Стинес пообещал устроить встречу Кернеса с одним из руководителей РНП. Через несколько дней она состоялась. В комнату вошел худощавый человек среднего роста, лет 40–45. Жесткие волосы тщательно зачесаны назад. Обращал внимание на себя короткий, несколько расплющенный книзу нос. На лбу и у рта — глубокие морщины. «Видно, немало досталось ему в жизни», — подумал Кернес.

«Викторов, бывший командир дивизии», — представился вошедший. Присел на стул и забросал собеседника вопросами. Какова структура организации, где размещены и что из себя представляют основные силы? Попросил остановиться подробнее на политической платформе. Особенно интересовался тем, кто из представителей высшего эшелона власти входит в оппозицию. Заметно удивился, услышав фамилии Василевского и Мерецкова. Это Кернес про себя отметил, но причину понял позже.

Чем дольше продолжалась беседа, тем мягче становился Викторов. Передал привет Кернесу от знакомых из Хамельбургского лагеря. Оказывается, в начале октября там побывали начальник пропаганды создающейся Русской национальной армии, бывший член военного совета армии Жилинский и командир 1-й национал-социалистской дивизии. Они выступали перед строем военнопленных, призывали «господ офицеров участвовать в борьбе против большевиков». На тот момент в лагере было полторы тысячи человек. Около ста из них изъявили желание вступить в новую армию. Как потом выяснится, это были те, кого на протяжении нескольких недель усиленно вербовали и обрабатывали члены специальной комиссии во главе с бывшим генерал-майором Наумовым.
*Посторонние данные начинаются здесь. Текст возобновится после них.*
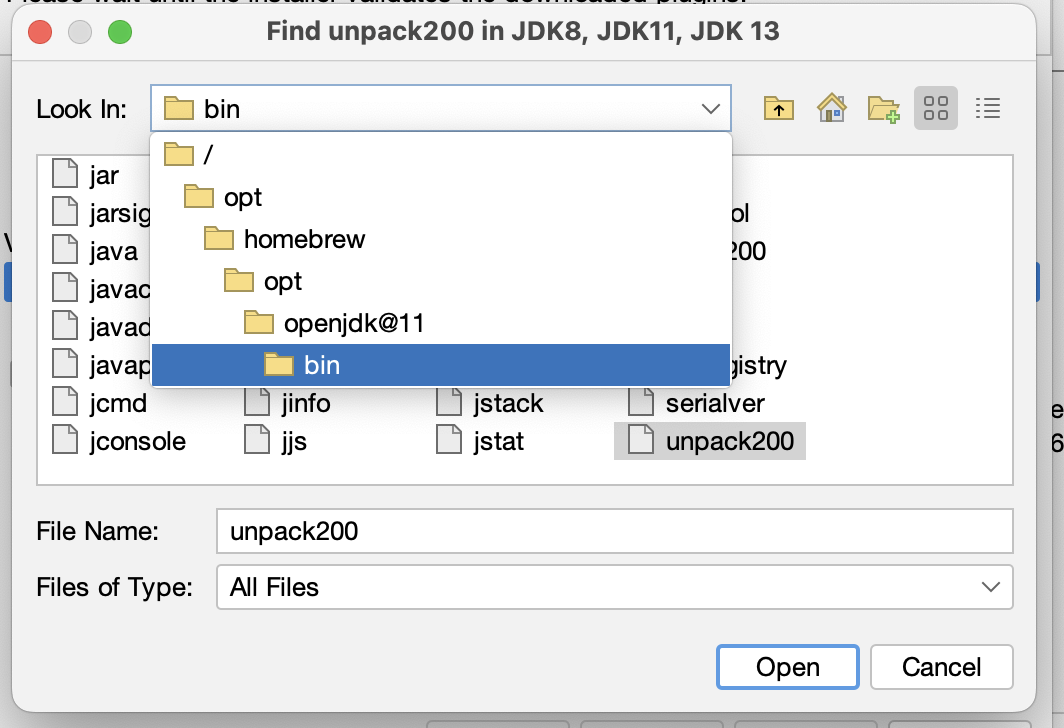Create a new folder icon
Viewport: 1064px width, 728px height.
click(x=884, y=109)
Главным козырем пропаганды среди военнопленных стало заявление о том, что все они уже объявлены в России «врагами народа», предателями и изменниками, а потому возврата на Родину все равно нет. Остается единственный путь — явиться с оружием в руках на правах хозяев, вступив в Русскую национал-социалистическую партию. И первое, что заставляли сделать согласившихся, — это писать «мемуары», причем самым подробнейшим образом охарактеризовать организацию и боевые действия своих частей. Точь-в-точь как в «школе историков» Хамельбургского лагеря. В то время вербовка будущих власовцев еще только-только разворачивалась, не приняла массового характера. Викторов и его единомышленники, видимо, всерьез рассчитывали обрести в лице Кернеса и «материковой» оппозиции в Советском Союзе основательную поддержку своим планам. А планы были поистине грандиозные. Сегодня даже трудно представить, что рождались они на этапах пересылки из лагеря в лагерь, в камерах, в застенках НКВД.
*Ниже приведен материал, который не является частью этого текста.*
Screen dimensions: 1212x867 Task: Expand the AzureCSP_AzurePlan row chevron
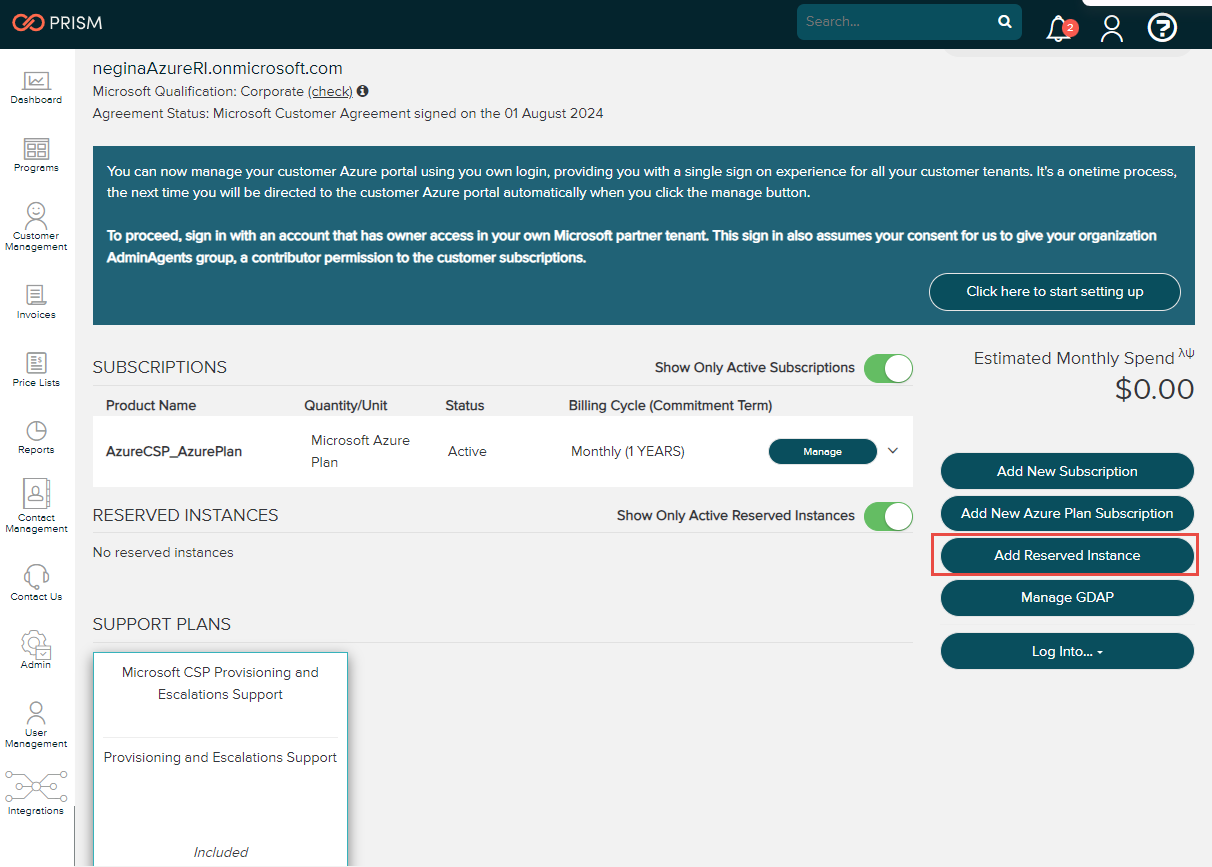(892, 450)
Главная цель — свержение Советского правительства и установление национал-социалистической республики типа германской. При помощи немецкой армии, естественно, в союзе с «передовыми» элементами русского народа. Русская национал-социалистическая партия занимается не только созданием регулярной армии, но и формированием полицейских отрядов для борьбы с партизанским движением (вспомним печально известные карательные отряды «группы Шмидта», 229-й батальон РОА, действовавшие на Смоленщине, на совести которых многие тысячи безвинно загубленных душ). Партия рассчитывает на отряды «зеленых» внутри страны, которые посредством массового террора способны парализовать экономику и власть, посеять панику, дезорганизовать транспорт и связь. Предполагалось полностью отказаться от колхозов, вернуть частную собственность на орудия и средства производства, буржуазную свободу торговли, резко ограничить права евреев, установить черту оседлости. Территория Украины отходит к Германии — немцы имеют там особые интересы, да и права тоже. Армия, понятное дело, должна быть вне политики.

Эту платформу, по утверждению Кернеса, поддерживали такие крупные фигуры, как Василевский, Мерецков, Меркулов, Первухин, Боков и другие. Если до мая 1943 года не удастся взять Москву, в Смоленске будет сформировано «новое русское правительство» во главе с генерал-лейтенантом Власовым, которое проведет мобилизацию среди советских военнопленных.

Контакт был установлен, а остальные вопросы можно разрешить после возвращения Кернеса из Советского Союза с верительными грамотами. На том и остановились. Через три дня Кернес жил уже в берлинской гостинице, знакомился, как он поведает позже на допросах, с Германией: ходил в кино, театр, на футбольные матчи. Сначала его несколько смущало постоянное присутствие фельдфебеля Земмеля, потом привык. Так и гулял по Берлину на пару с сопровождающим.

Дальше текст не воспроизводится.